13.Rg1!?,  {Diagram?}   
This is OK - I guess. But Bc1! was much sharper and probably would have resulted 
in a position where the first player holds a fairly sizeable edge.  

     [ It seems it would have been much better for White to play: 
       >/= 13.Bc1! Na5!?; 14.Bxh6 gxh6!?; 15.Qxa4, "+/=" 
       (Maybe "+/")
  and White is a solid pawn up. 
       (Black's 'comp' looks to be a little weak in this position.) ]  

Black's next is nearly forced, if he goes passive now he will be 
pushed right off the board. 
13...Na5;  14.Nc3?!,  (Maybe - '?')  {Diagram?} 
This is both cowardly and bad, the simple capture on a4 looks to be 
at least a little better for White.  (White may have felt the capture of    
 the pawn was overly risky.)   

This is the turning point of the game, but I am not even sure if both players 
were completely aware of it. 

     [ It seems that after the moves: >/= 14.Qxa4 Bd715.Bc1 Ng8;  
        16.g5, "+/="  {Diagram?}  
        White could have maintained a small advantage. ]  

Now the Black Knight invades on the b3-square with great effect. 
14...Nb3;  15.Ra2!?,  {Diagram?}  
This looks to be very un-natural. ('?!') I never figured out a refutation 
 for the simple "Rook-to-b1." 

The problem is that White faced a very difficult decision at this point. 
There are no easy answers, and the position will not resolve itself for many, many 
 more moves. In such a complex position, it is common for any class of player to 
 make an error in judgment. 

     [ Better was Rb1, but after:  >/=  15.Rb1 Qa5{Diagram?}  
        Black still has a solid edge. ]  

15...Qa5!;  {Diagram?}  
This alert pin saves Blacks QRP.  

16.Bd3 Bd7;  (evaluation-time)     {See the diagram just below.}    
White's position now looks to be over-extended, but now he really falls apart. 



   Black has just played his 17th move. It is now White to play and move ... what should the first player do here?  (yem-dol_pos2.jpg, 38 KB)
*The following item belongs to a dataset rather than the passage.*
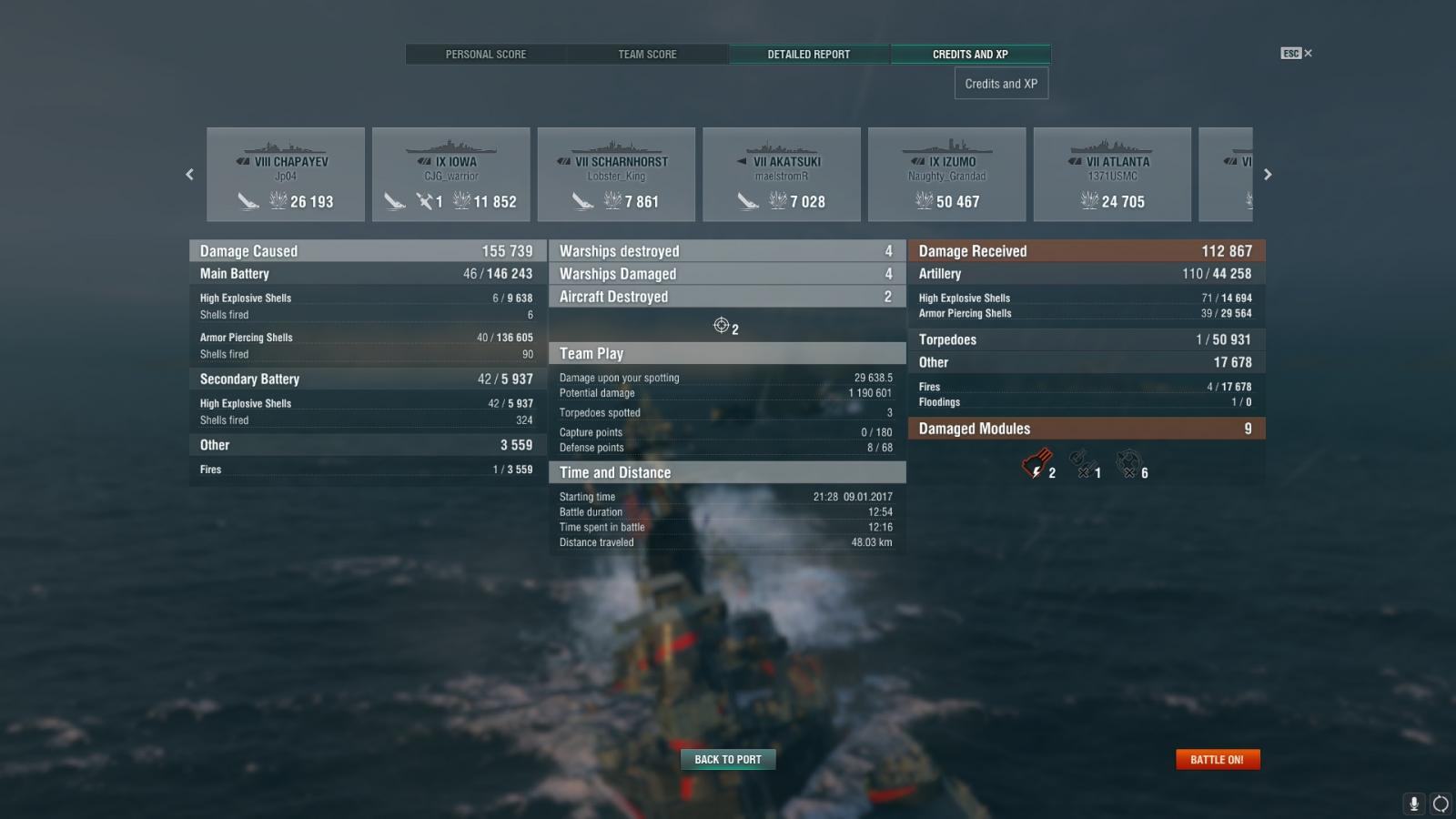The image size is (1456, 819).
Task: Open the Team Score tab
Action: (647, 55)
In such positions, an extremely tough mental outlook is needed. You must 
confess (to yourself) that your plan has turned out poorly and failed, and then be 
willing to  "batten down the hatches"  and ride out the storm. 
(A young Korchnoi was very good at this particular approach.) 

17.Nd2?,  (desperation)  {Diagram?} 
White wishes to evict the Knight at all costs, but the loss of the Pawn in the center 
of the board has very serious repercussions. (Was White trying to set a trap?) 
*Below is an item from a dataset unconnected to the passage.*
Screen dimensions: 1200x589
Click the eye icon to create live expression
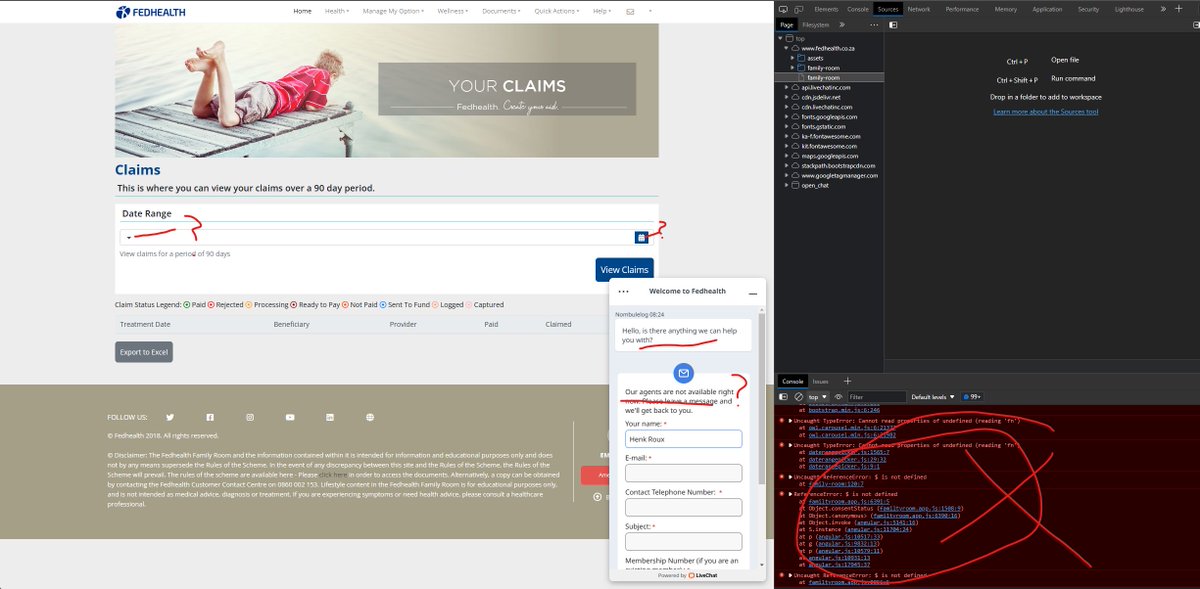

The move 17.Kf1, avoided any immediate disaster. 
(Even playing the move g5, was better than this turkey.) 

     [ Much better for White was the continuation: 
       >/=  17.Kf1 Rc8; 18.Qe1 0-0; "=/+"  {Diagram?}  
       when White's game is still very disorganized, but at 
       least no forced win is immediately evident for Black.  ]  

17...Nxd4;  18.Nxd5 Bxb5!?;  {Diagram?} 
Flashy ... and completely UN-necessary! The simple capture of the Knight 
on d5 leads to a clear advantage for Black. (Maybe - '?!') 

     [ Much better was: >/=  18...exd5; 19.Bxd4 Bxb5; "/+"  {Diagram?}  
       when Black is clearly for choice. 
       (Black is a clear pawn up and White's pawn structure is full of holes - 
        his pieces do not work well together.) ]  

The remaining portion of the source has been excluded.